## TEXTO PARA LEITURA
:::::
Uma vez que "chauffeur" (sem aportuguesamento na
época) era francês e "motorista" dormia no limbo dos neologismos futuros,
o autor do livro "Neologismos Indispensáveis e Barbarismos
Dispensáveis" lançou a candidatura de "cinesíforo".
"Reclame" (anúncio publicitário) devia dar lugar a
"preconício", "pince-nez" a "nasóculos",
"abat-jour" a "lucivelo", "avalanche" a "runimol"
etc. Nada disso pegou.
Bom, quase nada. Só faremos justiça a Castro Lopes se lhe
dermos crédito pela criação da palavra "cardápio" em resposta a
"menu". Trata-se de um êxito impressionante. Seu
"convescote", substituto de "pique-nique", é menos usado,
mas também está vivo. Nem tudo é fiasco no reino do purismo.
Machado de Assis dedicou algumas crônicas à cruzada
quixotesca de Castro Lopes. Tratava o homem com ironia, chamando-o de
"nossa Academia Francesa". A rigidez do latinista contrasta
comicamente com a postura nuançada e cheia de humor do maior escritor
brasileiro.
"Nunca comi 'croquettes', por mais que me digam que são
boas, só por causa do nome francês. Tenho comido e comerei 'filet de boeuf', é
certo, mas com restrição mental de estar comendo 'lombo de vaca'",
escreveu Machado em crônica de 7 de março de 1889.
Ambos revelam estranhamento diante das palavras estrangeiras.
Um as rejeita em bloco, o outro ri delas e de sua própria confusão. Entre o
purista e o escritor, meu lado está escolhido desde sempre.
:::::
## DADOS DISPONÍVEIS
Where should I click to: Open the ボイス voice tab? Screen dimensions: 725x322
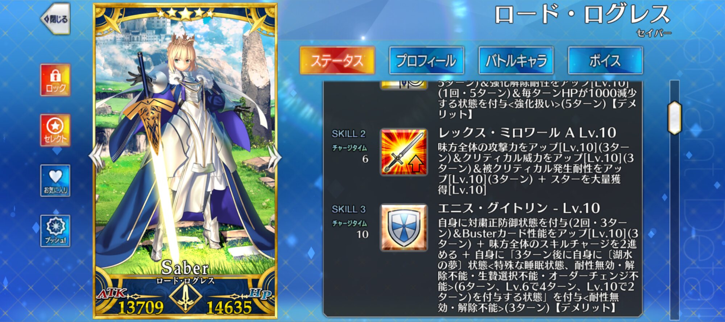[605, 61]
:::::
## OBJETIVO 1
No texto sobre Castro Lopes, que palavra ele criou para substituir "menu"?
## OBJETIVO 2
Substitua "fiasco" por "fracasso" e escreva de novo todo o trecho do texto sobre Castro Lopes que vai de "etc. Nada disso" até "reino do purismo.".
A listagem é um material à parte, sem relação com o texto para leitura.

## RESOLUÇÃO COMENTADA 1
Cardápio.

## RESOLUÇÃO COMENTADA 2
etc. Nada disso pegou.
Bom, quase nada. Só faremos justiça a Castro Lopes se lhe
dermos crédito pela criação da palavra "cardápio" em resposta a
"menu". Trata-se de um êxito impressionante. Seu
"convescote", substituto de "pique-nique", é menos usado,
mas também está vivo. Nem tudo é fracasso no reino do purismo.